People who have made a career out of advising the unemployed now face unemployment themselves. If the welfare overhaul was as radical as Ministers suggest, these advisers would surely be in demand, not on the dole. And the figures unearthed by FactCheck reveal the problem: Labour’s welfare schemes helped more of the unemployed last year than the Work Programme will this year.
That may change as the Government hits its stride. But in the meantime, the companies doing the heavy lifting will have to lay off valuable staff, causing potential problems in years to come.
[*Update: After we published this piece, DWP said they were unhappy with the comparison between the figures on the numbers of people on welfare-to-work schemes that they gave to Parliament and their projections for the numbers who will be helped by the Work Programme.
The department says an unspecified number of people who aren’t covered by the Work Programme will still be able to access services through JobCentre Plus as well.
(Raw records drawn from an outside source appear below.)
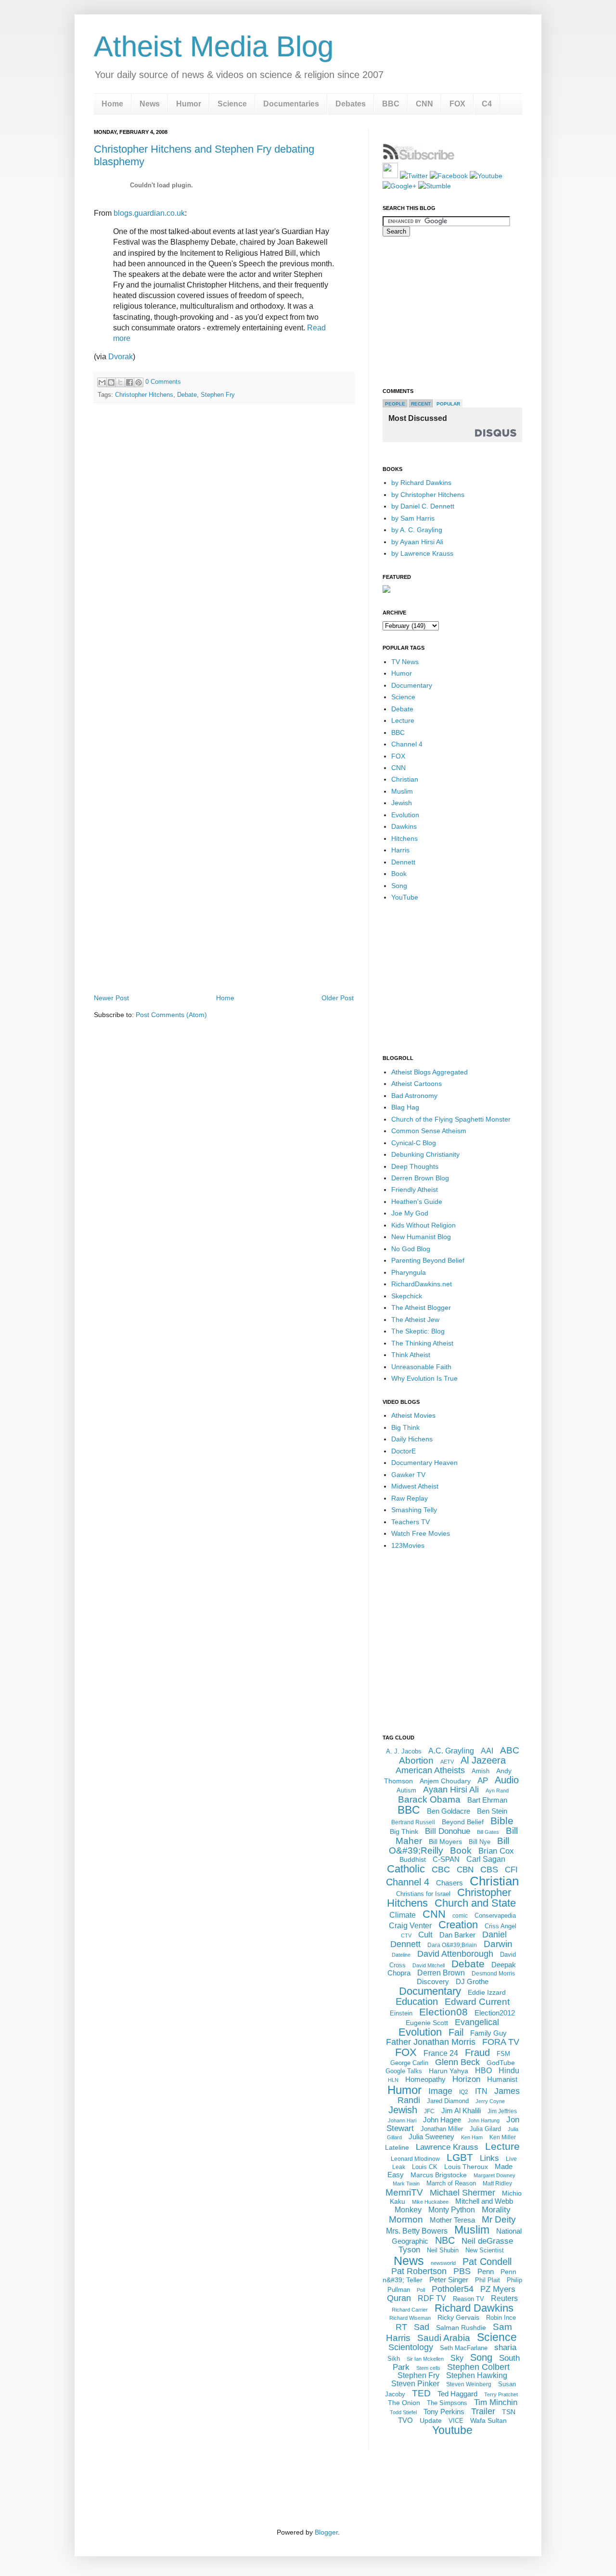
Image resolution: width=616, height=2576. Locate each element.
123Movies (407, 1545)
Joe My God (409, 1213)
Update (431, 2420)
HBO (483, 2070)
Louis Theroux (466, 2167)
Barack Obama (429, 1799)
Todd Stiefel (403, 2412)
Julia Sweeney (431, 2136)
A spokesman said: “The appropriate comparison is with the number of people accessing specialist contracted support before and after the introduction of the Work Programme, and on this basis you will see that we expect more customers to access the Work Programme in its first ten months (june 2011-march 2012) than accessed specialist contracted employment provision through all of the employment programmes succeeded by the Work Programme in 2009/10.”
The Department says only 540,000 got “specialist contracted employment provision” under the last year of the Labour schemes the Work Programme is succeeding, and is standing by its prediction that 620,000 will get the same kind of help in the first ten months of the Work Programme. FactCheck, and the people who are contacting us on daily basis to tell us of more job losses in the welfare-to-work industry, will be keeping a careful eye on whether that forecast comes true.]